◆ **Given passage**:

Friday, January 06, 2006

A cautionary tale

Yeah, so I like wearing heels. I like shoes. Give me a break. As a result, I usually click loudly when I walk across hard floors, such as those lining the halls of the building that I work in. As a general rule, academic scientists can be a bit uh... lets say "very casually dressed", so I'm generally the only person wearing such shoes.

(Actually, in the last incarnation of my PhD lab, our lab was located near the administrative offices, including that of my advisor, the big cheese. Two other friends who have real jobs -i.e. admin jobs- also wore groovy clicky shoes. My advisor got tired of listening to our shoes outside of his office and installed carpeting in the hallway. Hee.)

◆ **Recorded information**:
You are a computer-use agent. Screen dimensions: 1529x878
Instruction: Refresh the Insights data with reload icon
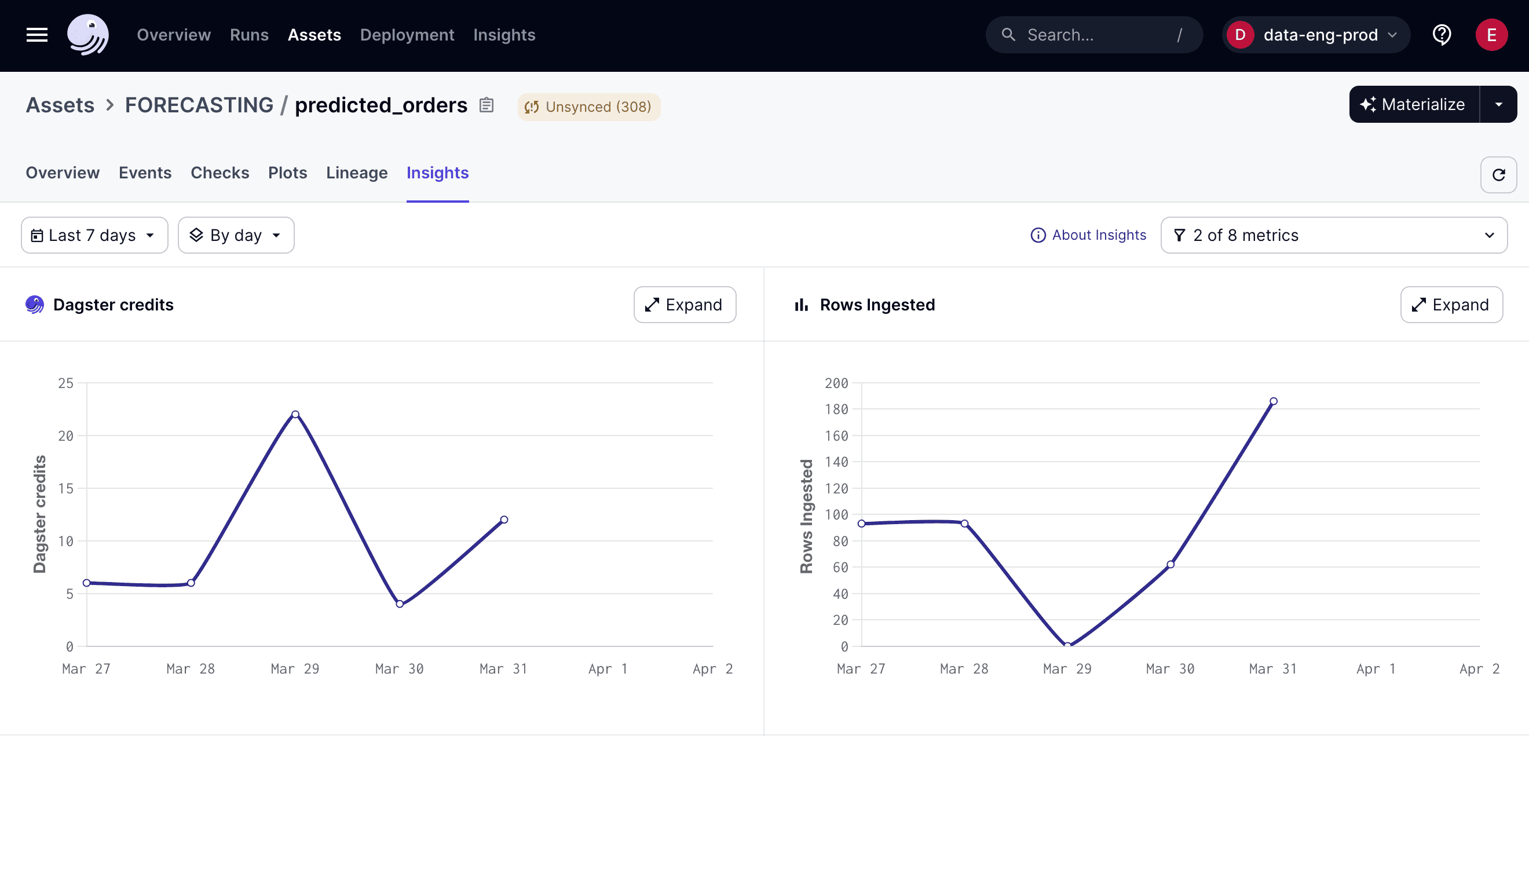coord(1499,175)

◆ **Problems**:
1) Based on the blog post about heels, mark each statement yes or no and quote the words of the post that decide it.
(a) The writer is generally the only person in the building wearing such shoes.
(b) The advisor took out the carpeting in the hallway.
(c) The PhD lab was located near the administrative offices.
2) Answer these from the blog post about heels.
(a) On what kind of floors does the writer usually click loudly?
(b) How many other friends also wore clicky shoes?
(c) Who is called "the big cheese"?
3) From the blog post about heels, reproduce the passage that begins at the words "(Actually, in the" and stops after "the hallway. Hee.)".

◆ **Set of answers**:
1)
(a) Yes: "so I'm generally the only person wearing such shoes"
(b) No: "installed carpeting in the hallway"
(c) Yes: "our lab was located near the administrative offices"

2)
(a) Hard floors
(b) Two
(c) The writer's advisor

3)
(Actually, in the last incarnation of my PhD lab, our lab was located near the administrative offices, including that of my advisor, the big cheese. Two other friends who have real jobs -i.e. admin jobs- also wore groovy clicky shoes. My advisor got tired of listening to our shoes outside of his office and installed carpeting in the hallway. Hee.)